■ **Selected passage**
Fix in-place modification of user-input in SAM2 embed boxes (huggingface#42173)

xenova · web-flow · commit ffb35fe14283 · 2025-11-12T15:52:33.000-05:00
* Do not modify boxes tensor in-place
diff --git a/src/transformers/models/edgetam/modeling_edgetam.py b/src/transformers/models/edgetam/modeling_edgetam.py
@@ -600,7 +600,7 @@ def _embed_points(self, points: torch.Tensor, labels: torch.Tensor, pad: bool) -
 
     def _embed_boxes(self, boxes: torch.Tensor) -> torch.Tensor:
         """Embeds box prompts."""
-        boxes += 0.5  # Shift to center of pixel
+        boxes = boxes + 0.5  # Shift to center of pixel
         coords = boxes.view(*boxes.shape[:2], 2, 2)
         # add padding point for consistency with the original implementation
         coords = torch.nn.functional.pad(coords, (0, 0, 0, 1), mode="constant", value=0)
diff --git a/src/transformers/models/edgetam_video/modeling_edgetam_video.py b/src/transformers/models/edgetam_video/modeling_edgetam_video.py
@@ -1644,7 +1644,7 @@ def _embed_points(self, points: torch.Tensor, labels: torch.Tensor, pad: bool) -
 
     def _embed_boxes(self, boxes: torch.Tensor) -> torch.Tensor:
         """Embeds box prompts."""
-        boxes += 0.5  # Shift to center of pixel
+        boxes = boxes + 0.5  # Shift to center of pixel
         coords = boxes.view(*boxes.shape[:2], 2, 2)
         # add padding point for consistency with the original implementation
         coords = torch.nn.functional.pad(coords, (0, 0, 0, 1), mode="constant", value=0)
diff --git a/src/transformers/models/sam2/modeling_sam2.py b/src/transformers/models/sam2/modeling_sam2.py
@@ -792,7 +792,7 @@ def _embed_points(self, points: torch.Tensor, labels: torch.Tensor, pad: bool) -
 
     def _embed_boxes(self, boxes: torch.Tensor) -> torch.Tensor:
         """Embeds box prompts."""
-        boxes += 0.5  # Shift to center of pixel
+        boxes = boxes + 0.5  # Shift to center of pixel
         coords = boxes.view(*boxes.shape[:2], 2, 2)
         # add padding point for consistency with the original implementation
         coords = torch.nn.functional.pad(coords, (0, 0, 0, 1), mode="constant", value=0)

■ **Required tasks**
a - In the SAM2 box-embedding commit, which line replaces `boxes += 0.5  # Shift to center of pixel` inside `_embed_boxes`?
b - Extend the SAM2 box-embedding commit, starting right after its last line.
The data after this text is not needed for this work.

■ **Records provided**
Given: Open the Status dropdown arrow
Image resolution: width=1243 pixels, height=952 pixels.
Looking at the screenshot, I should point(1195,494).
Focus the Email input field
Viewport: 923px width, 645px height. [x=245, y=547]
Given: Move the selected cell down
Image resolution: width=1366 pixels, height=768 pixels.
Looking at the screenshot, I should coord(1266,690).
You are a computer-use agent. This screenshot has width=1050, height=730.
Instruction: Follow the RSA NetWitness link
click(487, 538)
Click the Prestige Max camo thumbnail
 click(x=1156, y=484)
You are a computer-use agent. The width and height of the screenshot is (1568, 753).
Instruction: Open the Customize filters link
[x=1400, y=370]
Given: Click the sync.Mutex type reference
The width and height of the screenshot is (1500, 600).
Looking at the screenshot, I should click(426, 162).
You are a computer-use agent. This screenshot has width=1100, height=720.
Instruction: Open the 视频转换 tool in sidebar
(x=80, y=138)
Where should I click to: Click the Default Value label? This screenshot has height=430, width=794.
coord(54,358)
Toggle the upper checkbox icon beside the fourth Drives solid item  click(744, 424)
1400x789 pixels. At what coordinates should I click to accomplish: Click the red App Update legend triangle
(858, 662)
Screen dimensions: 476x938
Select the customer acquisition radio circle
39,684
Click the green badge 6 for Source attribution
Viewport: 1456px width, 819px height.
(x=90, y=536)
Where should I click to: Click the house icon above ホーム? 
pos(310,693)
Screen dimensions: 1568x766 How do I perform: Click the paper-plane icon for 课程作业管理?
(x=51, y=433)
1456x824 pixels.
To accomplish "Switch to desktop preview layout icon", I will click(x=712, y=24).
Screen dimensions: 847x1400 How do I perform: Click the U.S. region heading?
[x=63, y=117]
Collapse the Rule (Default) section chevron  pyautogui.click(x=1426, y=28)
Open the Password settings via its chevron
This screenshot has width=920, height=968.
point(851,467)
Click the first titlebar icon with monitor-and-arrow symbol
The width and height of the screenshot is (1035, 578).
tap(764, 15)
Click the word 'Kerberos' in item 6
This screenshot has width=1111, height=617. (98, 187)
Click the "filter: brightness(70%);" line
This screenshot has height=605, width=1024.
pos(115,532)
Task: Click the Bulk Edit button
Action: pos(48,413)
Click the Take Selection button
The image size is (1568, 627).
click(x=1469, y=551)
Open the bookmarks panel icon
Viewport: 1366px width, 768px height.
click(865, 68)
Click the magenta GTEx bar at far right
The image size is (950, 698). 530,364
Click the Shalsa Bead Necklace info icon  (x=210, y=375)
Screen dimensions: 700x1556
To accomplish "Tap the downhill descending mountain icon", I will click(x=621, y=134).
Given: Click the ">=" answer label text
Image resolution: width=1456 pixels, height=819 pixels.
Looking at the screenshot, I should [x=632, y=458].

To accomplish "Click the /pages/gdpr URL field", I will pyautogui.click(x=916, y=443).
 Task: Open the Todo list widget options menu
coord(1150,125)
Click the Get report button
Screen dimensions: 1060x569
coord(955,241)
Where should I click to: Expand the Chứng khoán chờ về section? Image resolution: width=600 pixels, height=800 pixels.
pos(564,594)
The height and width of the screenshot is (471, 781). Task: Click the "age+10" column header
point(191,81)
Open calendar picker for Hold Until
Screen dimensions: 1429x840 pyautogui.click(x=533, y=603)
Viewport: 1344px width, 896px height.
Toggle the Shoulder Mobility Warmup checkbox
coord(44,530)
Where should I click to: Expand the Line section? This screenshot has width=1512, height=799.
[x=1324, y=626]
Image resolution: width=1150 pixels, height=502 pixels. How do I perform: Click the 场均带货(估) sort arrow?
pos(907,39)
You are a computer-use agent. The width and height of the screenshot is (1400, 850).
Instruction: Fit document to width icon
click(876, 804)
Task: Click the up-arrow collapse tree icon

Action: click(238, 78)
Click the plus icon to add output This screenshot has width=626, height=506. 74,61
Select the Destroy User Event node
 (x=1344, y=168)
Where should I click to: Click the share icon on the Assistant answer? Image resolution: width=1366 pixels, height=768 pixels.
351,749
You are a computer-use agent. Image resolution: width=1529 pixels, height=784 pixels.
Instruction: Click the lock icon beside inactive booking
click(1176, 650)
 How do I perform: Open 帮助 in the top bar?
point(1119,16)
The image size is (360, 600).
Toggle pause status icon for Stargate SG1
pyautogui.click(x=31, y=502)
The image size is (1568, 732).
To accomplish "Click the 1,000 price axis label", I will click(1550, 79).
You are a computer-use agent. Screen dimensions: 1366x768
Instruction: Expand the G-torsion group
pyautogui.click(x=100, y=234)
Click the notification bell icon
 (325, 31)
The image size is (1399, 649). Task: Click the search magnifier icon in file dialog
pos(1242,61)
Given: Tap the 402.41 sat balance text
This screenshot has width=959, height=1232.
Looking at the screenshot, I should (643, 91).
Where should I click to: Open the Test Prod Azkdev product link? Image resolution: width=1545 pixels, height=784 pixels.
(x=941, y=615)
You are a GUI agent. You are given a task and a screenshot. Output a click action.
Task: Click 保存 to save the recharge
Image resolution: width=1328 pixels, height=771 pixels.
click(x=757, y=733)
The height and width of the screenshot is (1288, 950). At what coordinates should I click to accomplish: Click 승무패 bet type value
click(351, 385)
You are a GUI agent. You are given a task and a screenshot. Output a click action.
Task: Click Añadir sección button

■ **Task responses**
a - `boxes = boxes + 0.5  # Shift to center of pixel`

b -
diff --git a/src/transformers/models/sam2/modular_sam2.py b/src/transformers/models/sam2/modular_sam2.py
@@ -890,7 +890,7 @@ def _embed_points(self, points: torch.Tensor, labels: torch.Tensor, pad: bool) -
 
     def _embed_boxes(self, boxes: torch.Tensor) -> torch.Tensor:
         """Embeds box prompts."""
-        boxes += 0.5  # Shift to center of pixel
+        boxes = boxes + 0.5  # Shift to center of pixel
         coords = boxes.view(*boxes.shape[:2], 2, 2)
         # add padding point for consistency with the original implementation
         coords = torch.nn.functional.pad(coords, (0, 0, 0, 1), mode="constant", value=0)
diff --git a/src/transformers/models/sam2_video/modeling_sam2_video.py b/src/transformers/models/sam2_video/modeling_sam2_video.py
@@ -1227,7 +1227,7 @@ def _embed_points(self, points: torch.Tensor, labels: torch.Tensor, pad: bool) -
 
     def _embed_boxes(self, boxes: torch.Tensor) -> torch.Tensor:
         """Embeds box prompts."""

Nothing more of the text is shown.